I've made contact with my bank but they are not providing a fast
solution. I need you to lend me some money to sort myself out of this
predicament, will pay back once I get this over with.
Please let me know if you can assist me in anyway so I can forward you
details to effect a transfer. You can reach me via email or the
hotel's desk phone +34931060240.
1. I Was BCCed
Immediately, be suspicious of any seemingly personal email that’s not actually sent to you but rather to many people using the BCC option.
2. It Didn’t Even Say My Name
After all, if she really were going to ask me for help, I’d hope that she’d at least address the email to me. You don’t ask for emergency money to be wired to you in a generic email.

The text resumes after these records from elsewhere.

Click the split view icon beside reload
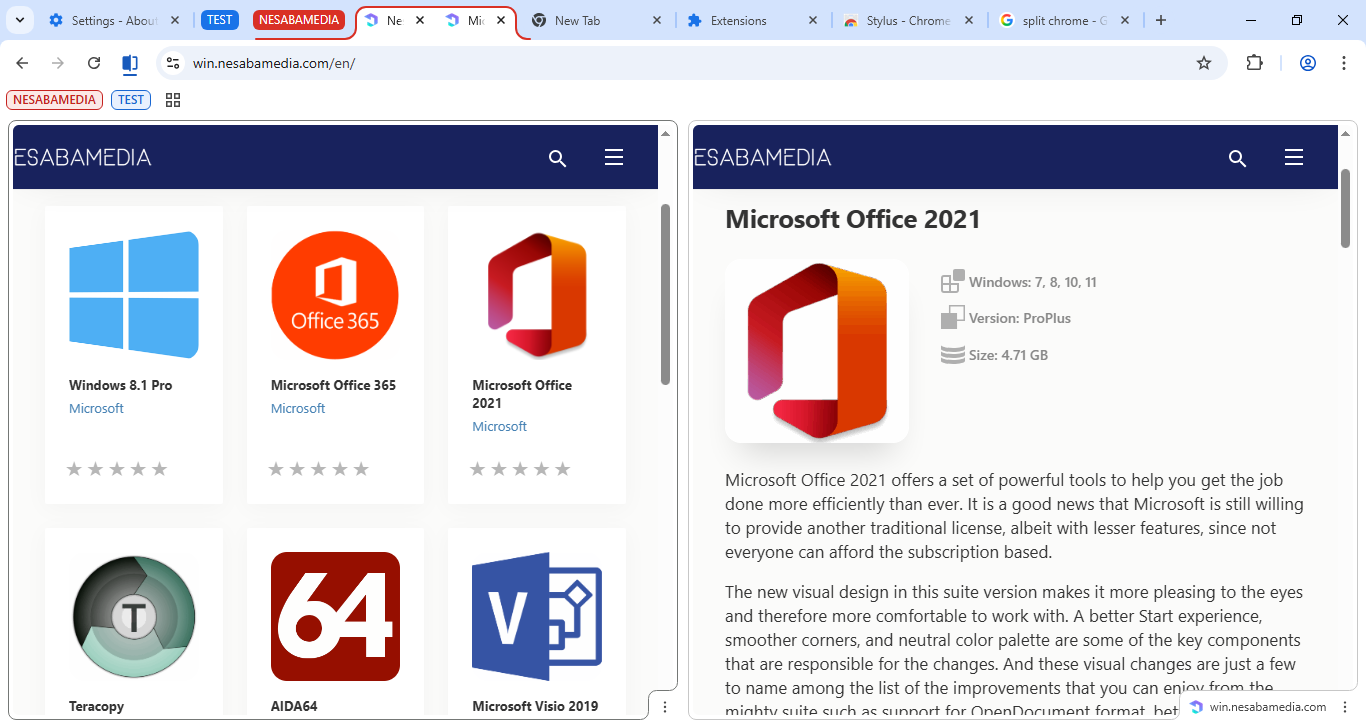This screenshot has width=1366, height=728. pos(130,63)
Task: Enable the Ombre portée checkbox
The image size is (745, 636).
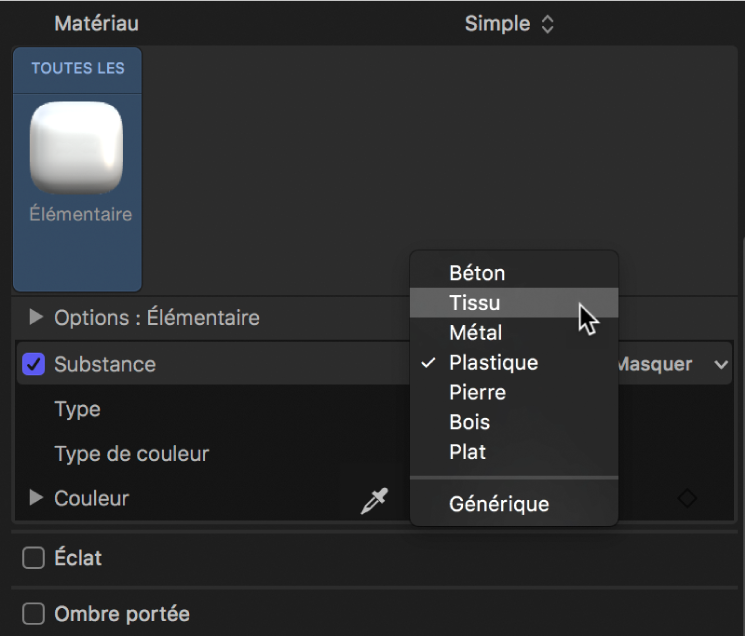Action: click(33, 613)
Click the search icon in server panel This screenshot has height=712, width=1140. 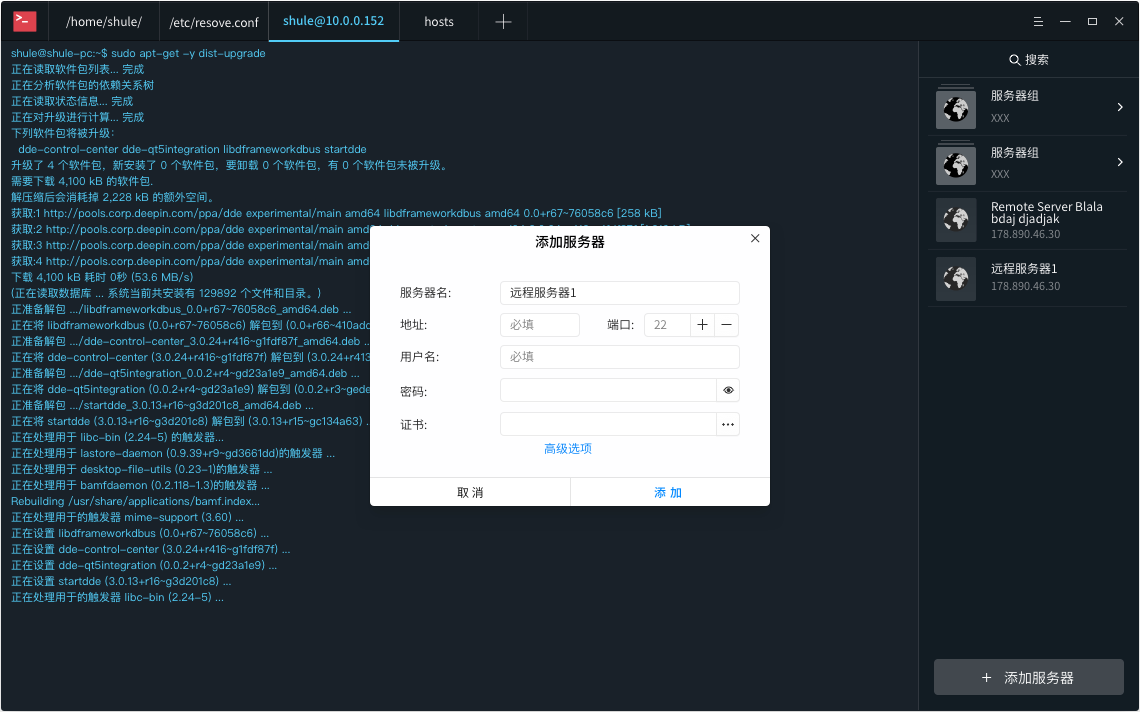[x=1015, y=60]
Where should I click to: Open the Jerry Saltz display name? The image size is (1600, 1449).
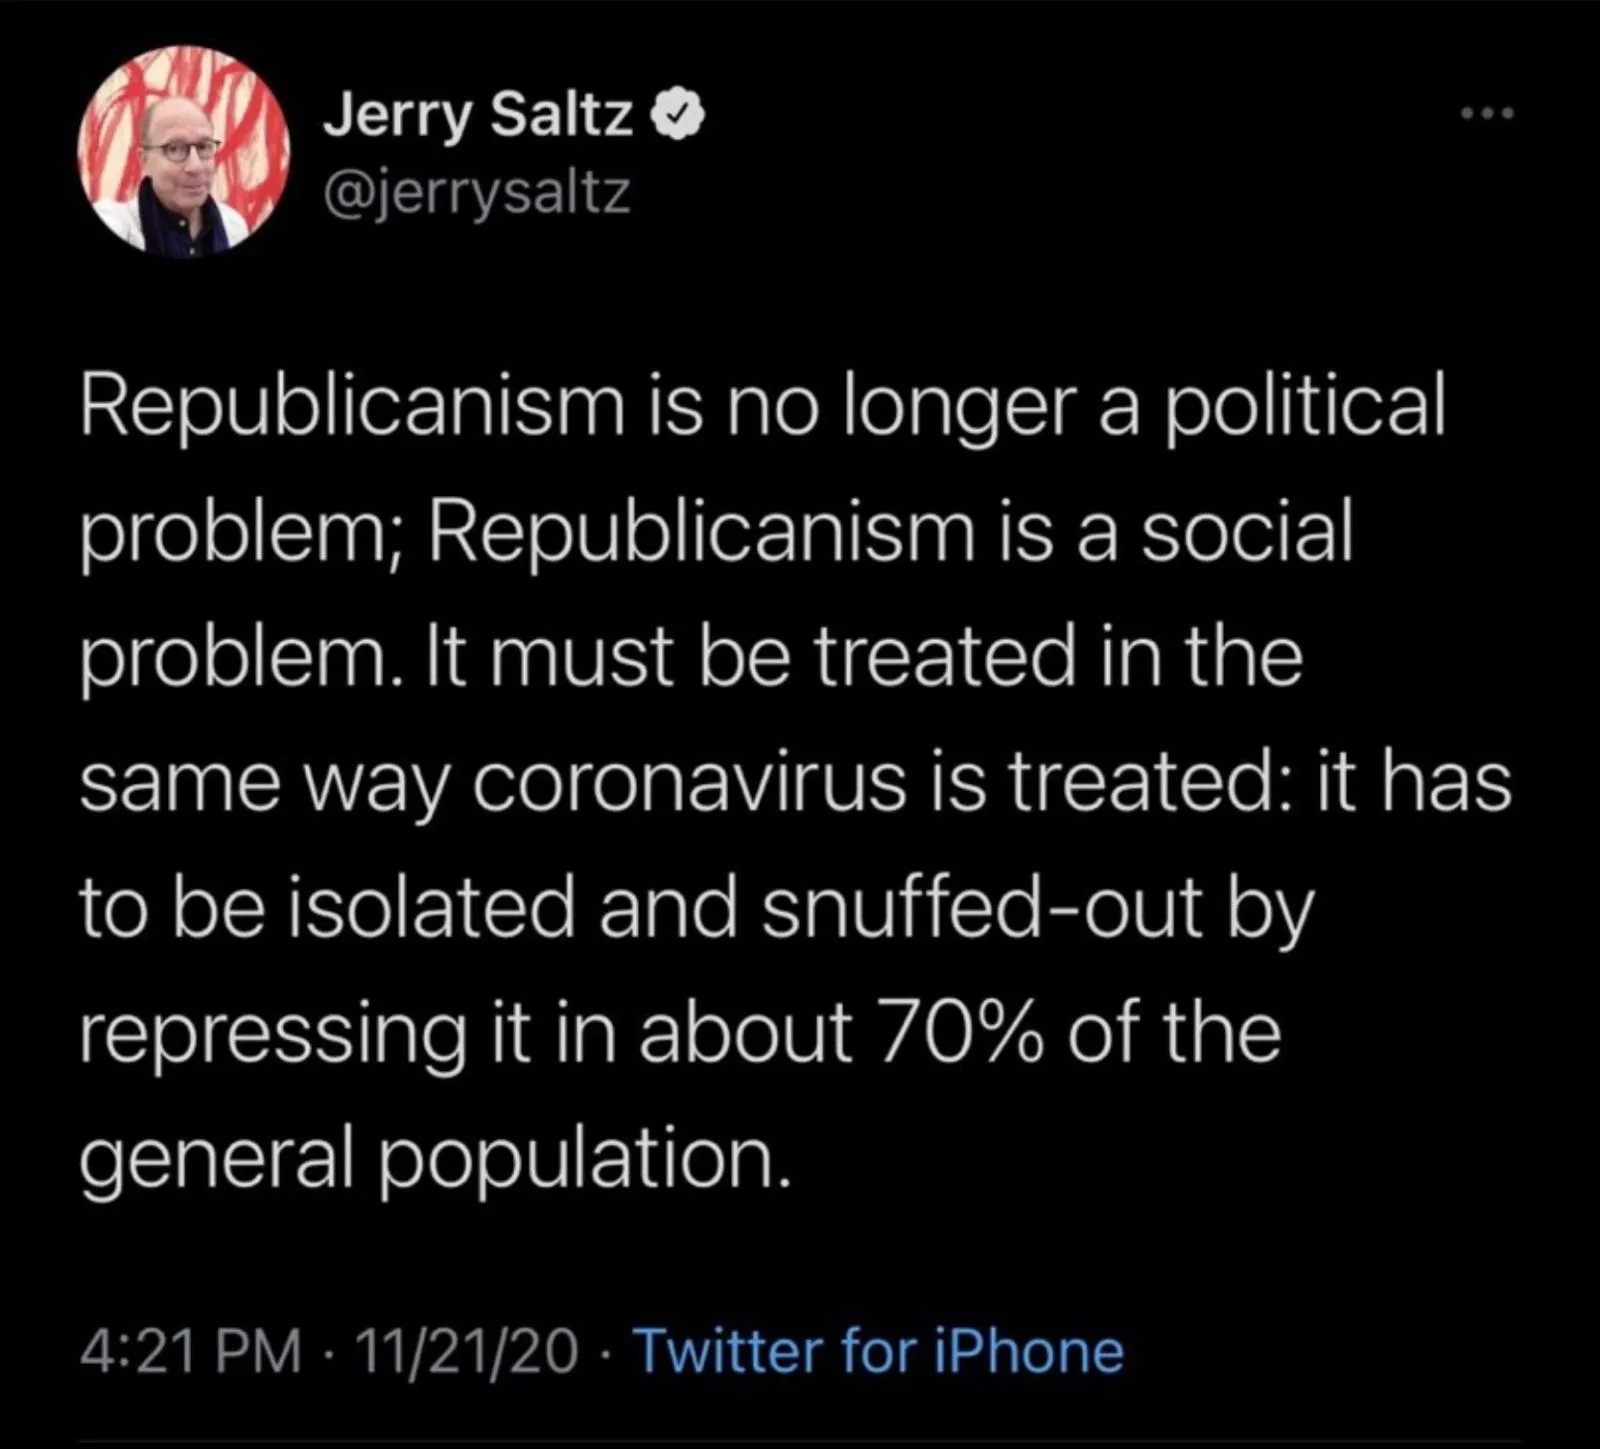point(478,118)
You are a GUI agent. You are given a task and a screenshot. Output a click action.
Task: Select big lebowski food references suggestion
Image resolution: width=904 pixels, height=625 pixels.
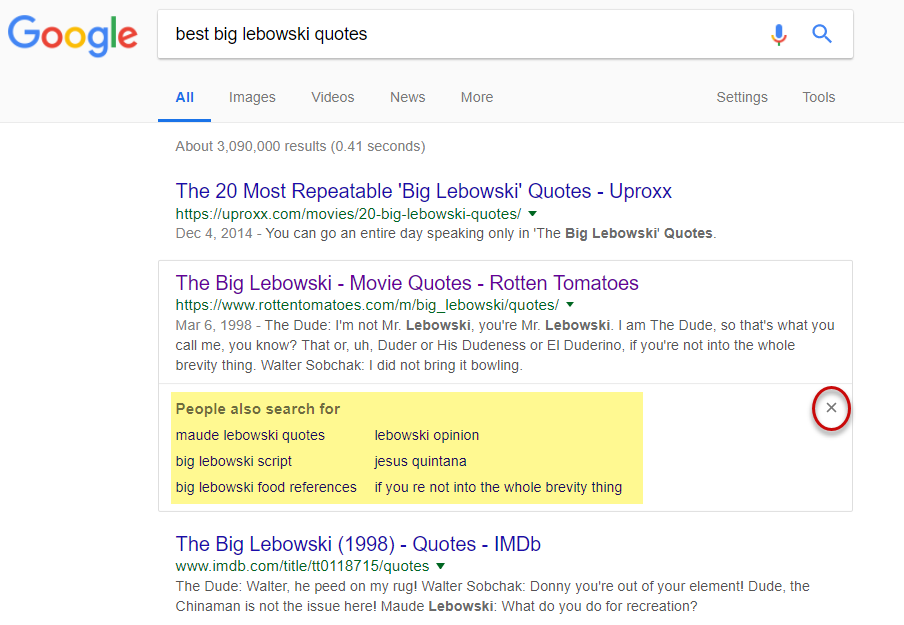pyautogui.click(x=266, y=487)
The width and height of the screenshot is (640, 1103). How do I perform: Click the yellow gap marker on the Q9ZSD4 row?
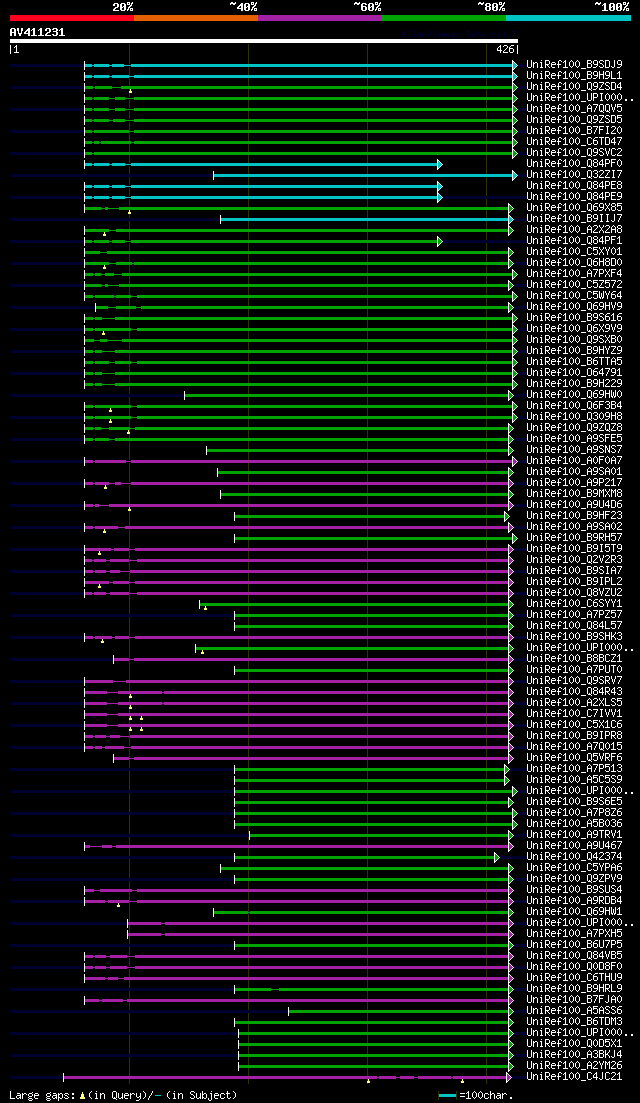[x=130, y=91]
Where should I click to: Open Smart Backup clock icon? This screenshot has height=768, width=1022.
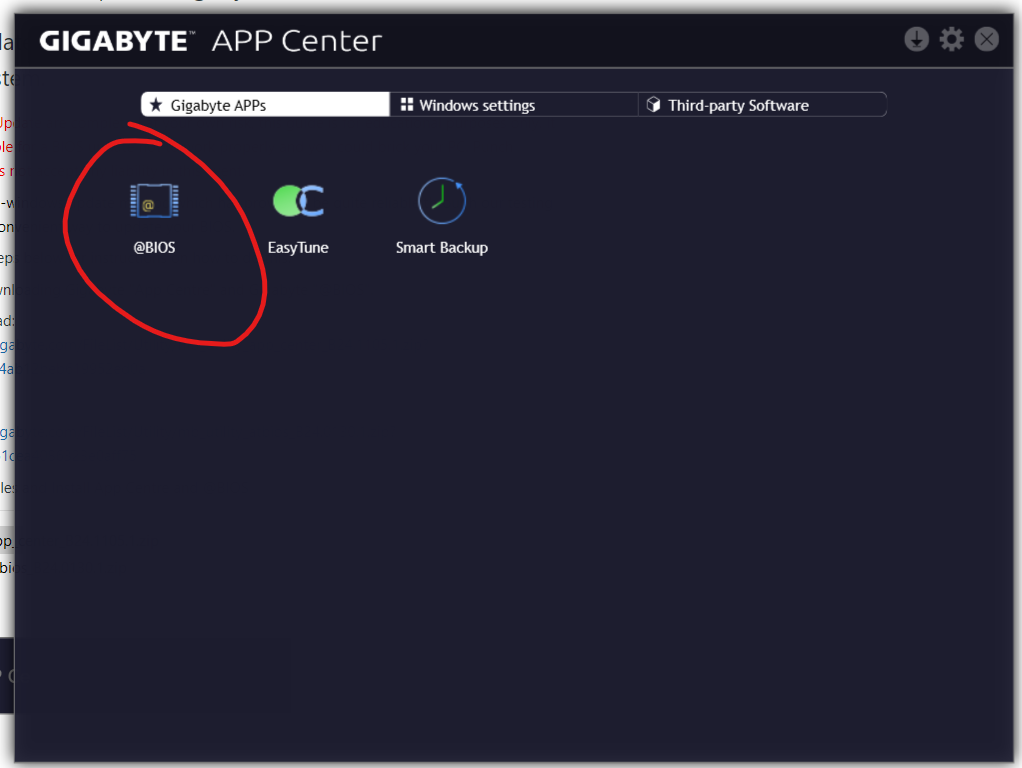(x=441, y=202)
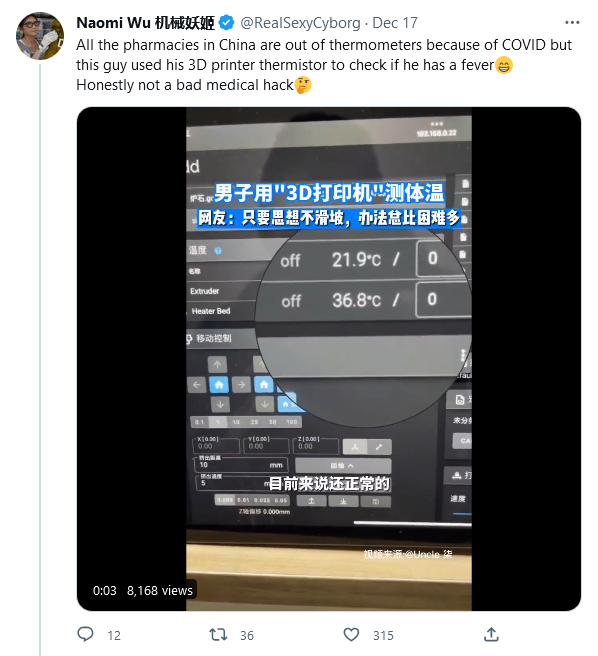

3. I’m Not the First Person She’d Ask
I love my cousin, but I’m sure that her younger cousin is not an intuitive first person to ask for help. If you’re wondering why you’re the one getting the email, be on alert.
4. The Language Sounds Funny
My cousin is American. She’d say “cell phone” instead of “mobile phone.” Instead of “I have been involved in a robbery” she’d say, “I got mugged.” And I simply can’t imagine her ever using the turn of phrase: “effect a transfer.”
5. What Happened to the Facts?
Granted, we don’t exactly chat every day, but I didn’t have any notion that she was in Madrid. Before trusting something like that at face value, it’s easy enough to check a person’s Facebook page to see if there were any updates or mentions of a vacation. Especially if you know that she’s active on Facebook, you could almost expect to see some photo or wall post.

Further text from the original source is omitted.